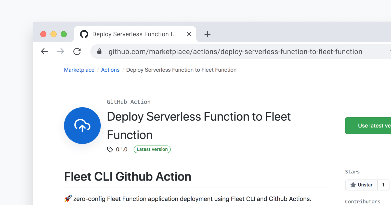Click the padlock icon in the address bar

click(99, 51)
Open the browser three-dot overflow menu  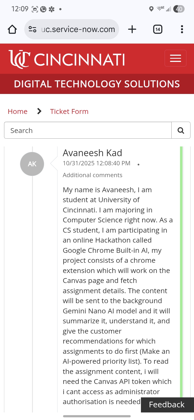click(182, 29)

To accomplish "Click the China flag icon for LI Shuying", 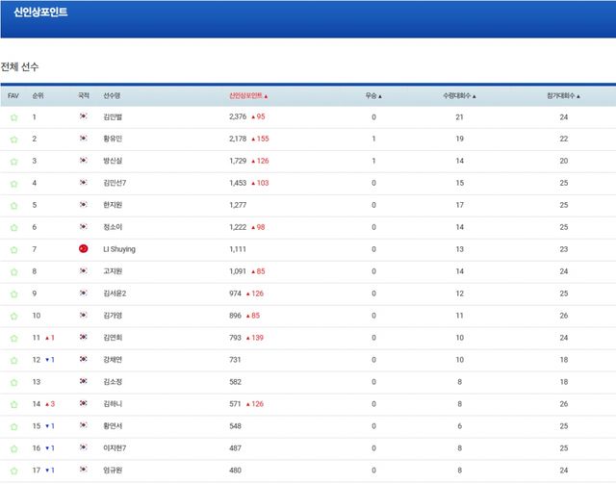I will click(x=84, y=249).
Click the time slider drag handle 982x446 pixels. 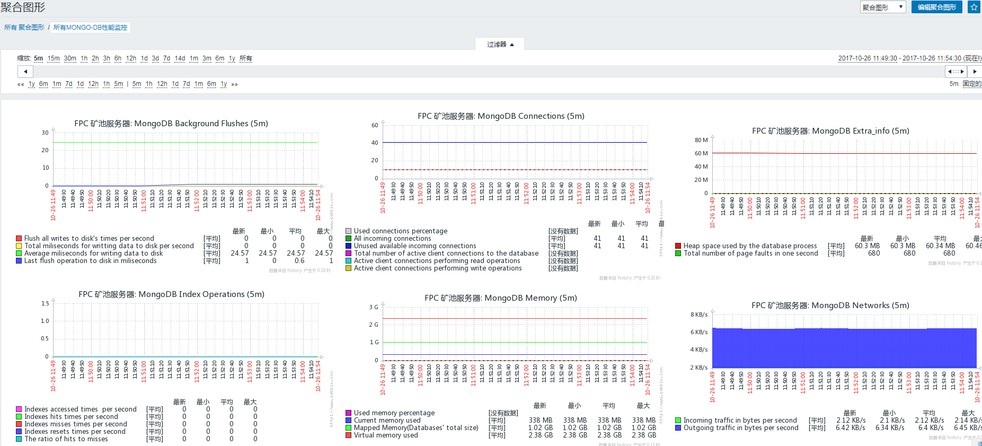956,71
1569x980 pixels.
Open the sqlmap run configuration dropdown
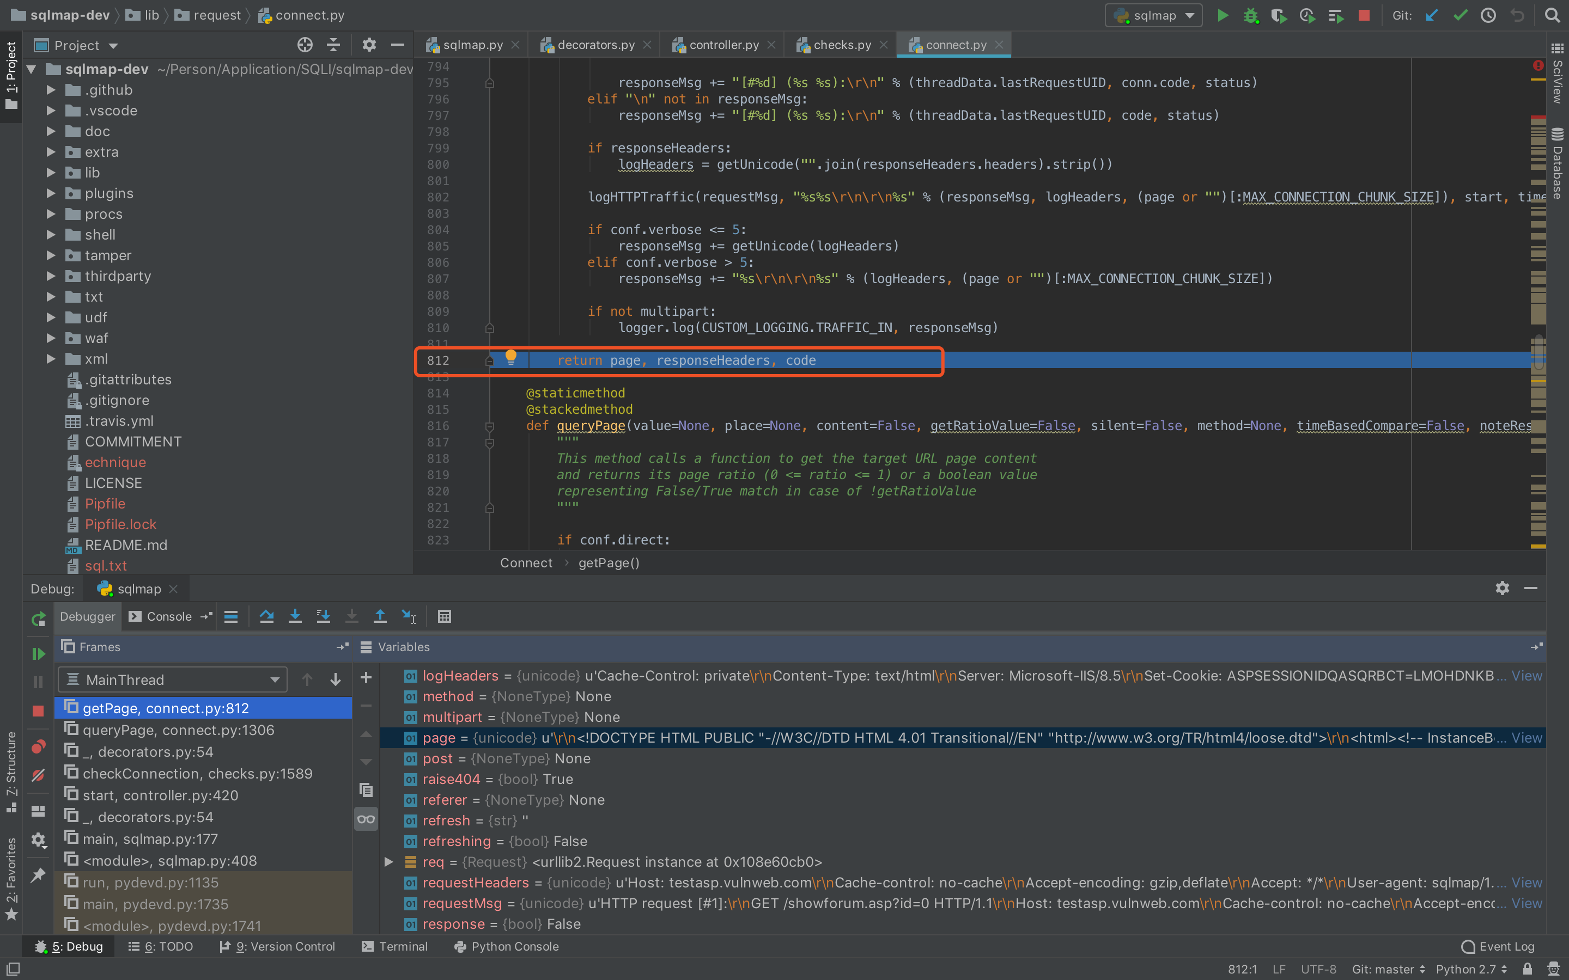pyautogui.click(x=1153, y=15)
★ ★ ★ ★
Copy out every line from the one containing "1569x980 pixels." through the end of the items, keeping each word for word. Leave the pictures out of your answer.

> [Result]
1569x980 pixels.
Open the sqlmap run configuration dropdown
pyautogui.click(x=1153, y=15)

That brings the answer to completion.